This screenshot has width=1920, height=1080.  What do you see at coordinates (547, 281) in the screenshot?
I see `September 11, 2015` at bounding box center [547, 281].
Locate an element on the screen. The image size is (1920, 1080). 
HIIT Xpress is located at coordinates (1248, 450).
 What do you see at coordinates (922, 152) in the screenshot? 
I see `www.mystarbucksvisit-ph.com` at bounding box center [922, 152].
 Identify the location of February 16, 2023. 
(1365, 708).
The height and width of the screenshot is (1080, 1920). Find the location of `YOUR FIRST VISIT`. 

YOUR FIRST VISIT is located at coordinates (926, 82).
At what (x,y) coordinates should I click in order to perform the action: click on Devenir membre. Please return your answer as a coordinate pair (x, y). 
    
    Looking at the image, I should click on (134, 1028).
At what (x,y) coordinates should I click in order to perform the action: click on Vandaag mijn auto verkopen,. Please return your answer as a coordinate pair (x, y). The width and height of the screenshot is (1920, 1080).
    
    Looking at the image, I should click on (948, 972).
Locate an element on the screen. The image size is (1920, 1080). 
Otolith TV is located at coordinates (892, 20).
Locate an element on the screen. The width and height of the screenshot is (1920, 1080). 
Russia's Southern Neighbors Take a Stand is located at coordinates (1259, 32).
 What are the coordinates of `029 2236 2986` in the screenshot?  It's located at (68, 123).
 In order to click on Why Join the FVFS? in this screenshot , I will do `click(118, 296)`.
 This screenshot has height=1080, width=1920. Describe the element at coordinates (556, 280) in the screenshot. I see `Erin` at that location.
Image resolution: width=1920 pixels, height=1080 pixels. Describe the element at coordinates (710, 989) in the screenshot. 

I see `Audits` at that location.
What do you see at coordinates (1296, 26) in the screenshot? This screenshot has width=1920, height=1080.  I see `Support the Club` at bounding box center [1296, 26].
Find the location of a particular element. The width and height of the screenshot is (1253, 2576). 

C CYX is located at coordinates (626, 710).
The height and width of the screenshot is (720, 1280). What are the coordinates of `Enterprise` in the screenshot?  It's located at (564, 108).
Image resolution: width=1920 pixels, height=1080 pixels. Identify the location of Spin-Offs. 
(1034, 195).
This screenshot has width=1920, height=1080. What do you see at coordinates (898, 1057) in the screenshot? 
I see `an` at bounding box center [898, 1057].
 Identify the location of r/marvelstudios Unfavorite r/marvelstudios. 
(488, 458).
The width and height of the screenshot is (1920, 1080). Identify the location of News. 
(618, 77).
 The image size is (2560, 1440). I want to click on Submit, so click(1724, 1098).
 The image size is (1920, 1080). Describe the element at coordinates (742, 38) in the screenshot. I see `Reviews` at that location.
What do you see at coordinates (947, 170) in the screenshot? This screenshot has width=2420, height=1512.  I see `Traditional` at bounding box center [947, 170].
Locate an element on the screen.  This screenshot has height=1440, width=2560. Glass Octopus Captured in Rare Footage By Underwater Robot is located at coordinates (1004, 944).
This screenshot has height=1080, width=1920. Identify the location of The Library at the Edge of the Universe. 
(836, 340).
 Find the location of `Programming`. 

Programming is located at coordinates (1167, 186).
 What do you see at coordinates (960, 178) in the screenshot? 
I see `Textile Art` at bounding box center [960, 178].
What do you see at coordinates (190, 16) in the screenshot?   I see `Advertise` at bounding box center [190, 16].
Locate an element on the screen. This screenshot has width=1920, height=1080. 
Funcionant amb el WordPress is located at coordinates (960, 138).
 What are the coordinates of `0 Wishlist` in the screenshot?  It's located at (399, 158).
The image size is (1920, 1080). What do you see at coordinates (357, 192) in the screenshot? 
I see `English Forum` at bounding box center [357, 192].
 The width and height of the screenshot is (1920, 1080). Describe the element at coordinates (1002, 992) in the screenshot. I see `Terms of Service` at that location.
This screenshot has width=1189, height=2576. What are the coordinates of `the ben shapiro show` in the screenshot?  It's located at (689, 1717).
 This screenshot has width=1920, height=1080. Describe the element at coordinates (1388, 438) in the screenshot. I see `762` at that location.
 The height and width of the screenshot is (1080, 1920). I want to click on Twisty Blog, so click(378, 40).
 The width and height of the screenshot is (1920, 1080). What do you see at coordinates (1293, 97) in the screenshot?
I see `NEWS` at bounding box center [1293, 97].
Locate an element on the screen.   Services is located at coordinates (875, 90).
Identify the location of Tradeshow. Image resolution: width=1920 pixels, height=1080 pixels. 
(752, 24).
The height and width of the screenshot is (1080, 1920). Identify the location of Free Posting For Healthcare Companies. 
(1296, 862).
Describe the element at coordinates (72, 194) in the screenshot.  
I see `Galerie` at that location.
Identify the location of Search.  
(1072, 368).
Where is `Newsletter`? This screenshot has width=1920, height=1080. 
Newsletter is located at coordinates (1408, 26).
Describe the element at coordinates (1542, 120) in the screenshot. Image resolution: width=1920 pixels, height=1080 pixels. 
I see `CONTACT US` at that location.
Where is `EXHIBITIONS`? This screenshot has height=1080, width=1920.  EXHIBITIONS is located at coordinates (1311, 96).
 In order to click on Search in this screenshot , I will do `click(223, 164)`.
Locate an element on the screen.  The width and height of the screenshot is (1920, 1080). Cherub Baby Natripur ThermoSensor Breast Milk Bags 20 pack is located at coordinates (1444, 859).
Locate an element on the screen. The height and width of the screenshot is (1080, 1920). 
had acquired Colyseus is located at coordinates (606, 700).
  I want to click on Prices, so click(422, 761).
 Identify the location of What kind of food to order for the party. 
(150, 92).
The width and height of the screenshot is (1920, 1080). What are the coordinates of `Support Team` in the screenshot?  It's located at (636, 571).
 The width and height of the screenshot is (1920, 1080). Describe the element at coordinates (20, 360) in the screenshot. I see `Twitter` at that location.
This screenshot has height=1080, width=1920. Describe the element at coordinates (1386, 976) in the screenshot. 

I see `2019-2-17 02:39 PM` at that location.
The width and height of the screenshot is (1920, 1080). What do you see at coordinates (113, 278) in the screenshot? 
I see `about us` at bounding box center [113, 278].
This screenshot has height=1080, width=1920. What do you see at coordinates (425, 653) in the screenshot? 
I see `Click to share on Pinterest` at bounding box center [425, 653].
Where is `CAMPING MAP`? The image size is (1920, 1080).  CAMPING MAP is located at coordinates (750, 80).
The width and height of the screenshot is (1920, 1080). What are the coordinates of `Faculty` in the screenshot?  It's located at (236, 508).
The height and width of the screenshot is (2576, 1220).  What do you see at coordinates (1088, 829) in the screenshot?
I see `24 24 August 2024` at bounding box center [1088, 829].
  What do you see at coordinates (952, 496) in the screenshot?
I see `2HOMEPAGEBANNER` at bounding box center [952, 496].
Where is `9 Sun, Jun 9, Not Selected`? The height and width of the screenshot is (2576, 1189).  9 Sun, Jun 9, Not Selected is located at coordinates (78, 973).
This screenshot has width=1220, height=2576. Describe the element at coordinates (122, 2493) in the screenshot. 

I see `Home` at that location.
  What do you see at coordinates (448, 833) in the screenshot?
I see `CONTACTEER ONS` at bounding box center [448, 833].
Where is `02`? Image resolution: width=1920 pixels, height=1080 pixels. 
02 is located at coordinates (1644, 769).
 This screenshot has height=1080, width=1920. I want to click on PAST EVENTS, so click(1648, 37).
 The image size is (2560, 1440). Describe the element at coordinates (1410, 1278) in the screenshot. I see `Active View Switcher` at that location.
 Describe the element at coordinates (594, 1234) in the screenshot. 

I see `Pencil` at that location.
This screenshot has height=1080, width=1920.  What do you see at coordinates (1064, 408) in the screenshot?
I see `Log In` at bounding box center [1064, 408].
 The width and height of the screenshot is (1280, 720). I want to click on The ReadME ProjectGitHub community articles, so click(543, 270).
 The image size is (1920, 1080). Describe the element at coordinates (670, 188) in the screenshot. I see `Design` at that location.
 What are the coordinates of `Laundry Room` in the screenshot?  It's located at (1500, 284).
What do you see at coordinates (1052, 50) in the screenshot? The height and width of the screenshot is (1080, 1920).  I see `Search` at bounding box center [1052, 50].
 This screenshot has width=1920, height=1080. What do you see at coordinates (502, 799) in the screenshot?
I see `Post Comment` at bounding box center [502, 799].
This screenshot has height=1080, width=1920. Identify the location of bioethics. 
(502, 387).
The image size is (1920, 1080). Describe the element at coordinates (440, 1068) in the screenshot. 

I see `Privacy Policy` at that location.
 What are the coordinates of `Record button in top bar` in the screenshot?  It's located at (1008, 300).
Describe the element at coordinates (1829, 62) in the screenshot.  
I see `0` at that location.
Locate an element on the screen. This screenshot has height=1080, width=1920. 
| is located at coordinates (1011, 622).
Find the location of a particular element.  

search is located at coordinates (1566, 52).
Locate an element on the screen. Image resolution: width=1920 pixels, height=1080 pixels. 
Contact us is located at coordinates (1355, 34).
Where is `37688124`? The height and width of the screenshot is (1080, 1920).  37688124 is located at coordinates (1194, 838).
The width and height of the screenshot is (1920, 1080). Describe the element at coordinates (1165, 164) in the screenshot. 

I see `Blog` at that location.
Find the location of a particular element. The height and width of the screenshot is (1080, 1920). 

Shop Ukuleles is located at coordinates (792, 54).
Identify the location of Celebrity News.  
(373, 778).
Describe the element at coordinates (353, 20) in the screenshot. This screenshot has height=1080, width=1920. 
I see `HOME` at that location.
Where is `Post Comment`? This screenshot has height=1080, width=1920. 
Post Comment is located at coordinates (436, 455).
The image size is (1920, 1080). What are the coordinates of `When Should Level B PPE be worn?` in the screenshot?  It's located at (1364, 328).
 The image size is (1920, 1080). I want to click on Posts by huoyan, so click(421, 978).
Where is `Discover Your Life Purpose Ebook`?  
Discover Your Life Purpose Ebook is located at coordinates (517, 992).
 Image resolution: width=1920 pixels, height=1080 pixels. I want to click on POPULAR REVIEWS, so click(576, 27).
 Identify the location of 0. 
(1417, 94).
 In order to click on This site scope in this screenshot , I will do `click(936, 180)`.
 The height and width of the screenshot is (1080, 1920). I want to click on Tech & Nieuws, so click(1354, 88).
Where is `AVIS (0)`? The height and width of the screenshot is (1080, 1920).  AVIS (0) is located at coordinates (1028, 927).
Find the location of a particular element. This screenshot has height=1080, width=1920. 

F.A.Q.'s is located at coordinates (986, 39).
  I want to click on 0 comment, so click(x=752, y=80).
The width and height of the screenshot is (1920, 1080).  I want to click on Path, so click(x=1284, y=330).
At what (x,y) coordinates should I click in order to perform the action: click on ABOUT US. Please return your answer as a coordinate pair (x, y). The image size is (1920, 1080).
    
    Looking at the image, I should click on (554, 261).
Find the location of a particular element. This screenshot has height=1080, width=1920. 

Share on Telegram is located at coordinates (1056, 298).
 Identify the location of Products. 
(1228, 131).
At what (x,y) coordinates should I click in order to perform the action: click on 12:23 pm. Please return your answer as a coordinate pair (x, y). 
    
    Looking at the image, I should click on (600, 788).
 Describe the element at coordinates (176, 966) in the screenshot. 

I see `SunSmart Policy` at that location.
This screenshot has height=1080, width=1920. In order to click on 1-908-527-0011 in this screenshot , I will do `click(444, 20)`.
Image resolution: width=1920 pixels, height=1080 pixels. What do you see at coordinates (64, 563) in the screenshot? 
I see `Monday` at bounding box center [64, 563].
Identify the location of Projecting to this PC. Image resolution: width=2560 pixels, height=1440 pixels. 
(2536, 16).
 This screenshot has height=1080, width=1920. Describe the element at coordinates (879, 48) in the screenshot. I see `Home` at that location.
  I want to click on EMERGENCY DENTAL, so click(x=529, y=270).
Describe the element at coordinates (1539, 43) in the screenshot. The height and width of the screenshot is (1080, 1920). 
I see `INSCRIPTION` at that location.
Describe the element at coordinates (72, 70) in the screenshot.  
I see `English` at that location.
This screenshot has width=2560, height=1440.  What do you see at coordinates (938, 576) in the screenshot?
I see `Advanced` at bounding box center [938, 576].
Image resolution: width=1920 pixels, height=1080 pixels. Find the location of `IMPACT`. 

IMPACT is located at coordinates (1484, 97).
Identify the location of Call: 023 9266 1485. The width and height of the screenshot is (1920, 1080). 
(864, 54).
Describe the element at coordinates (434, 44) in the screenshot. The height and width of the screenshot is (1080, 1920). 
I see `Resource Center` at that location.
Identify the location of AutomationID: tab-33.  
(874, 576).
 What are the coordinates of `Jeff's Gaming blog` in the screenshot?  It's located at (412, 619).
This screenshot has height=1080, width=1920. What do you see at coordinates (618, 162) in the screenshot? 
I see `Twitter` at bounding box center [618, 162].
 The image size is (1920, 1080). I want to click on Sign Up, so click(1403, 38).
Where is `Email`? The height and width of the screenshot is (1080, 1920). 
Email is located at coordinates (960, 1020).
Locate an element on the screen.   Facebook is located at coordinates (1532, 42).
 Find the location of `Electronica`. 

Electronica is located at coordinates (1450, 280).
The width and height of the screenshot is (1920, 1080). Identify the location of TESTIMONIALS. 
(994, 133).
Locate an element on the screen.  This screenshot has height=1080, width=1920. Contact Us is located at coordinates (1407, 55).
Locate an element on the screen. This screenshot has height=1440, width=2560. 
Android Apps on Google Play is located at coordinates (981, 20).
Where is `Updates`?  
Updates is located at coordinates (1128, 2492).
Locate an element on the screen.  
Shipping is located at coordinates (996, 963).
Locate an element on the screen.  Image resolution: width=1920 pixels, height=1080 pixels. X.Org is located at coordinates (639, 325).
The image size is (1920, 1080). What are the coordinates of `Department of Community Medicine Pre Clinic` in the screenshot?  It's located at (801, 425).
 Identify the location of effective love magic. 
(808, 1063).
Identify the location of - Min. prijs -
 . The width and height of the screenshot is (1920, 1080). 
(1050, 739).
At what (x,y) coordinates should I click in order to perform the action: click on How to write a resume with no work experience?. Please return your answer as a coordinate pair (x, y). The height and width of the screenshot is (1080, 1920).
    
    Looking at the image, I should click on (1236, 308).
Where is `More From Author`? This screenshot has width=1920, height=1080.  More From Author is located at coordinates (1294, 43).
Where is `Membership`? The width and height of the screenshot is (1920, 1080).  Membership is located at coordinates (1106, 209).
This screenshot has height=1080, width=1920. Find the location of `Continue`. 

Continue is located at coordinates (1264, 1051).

- **Short problem**:
Filter the listing above, copying every line that contains the word "Discover". Case counts.

- **The output**:
Where is `Discover Your Life Purpose Ebook`?  
Discover Your Life Purpose Ebook is located at coordinates (517, 992).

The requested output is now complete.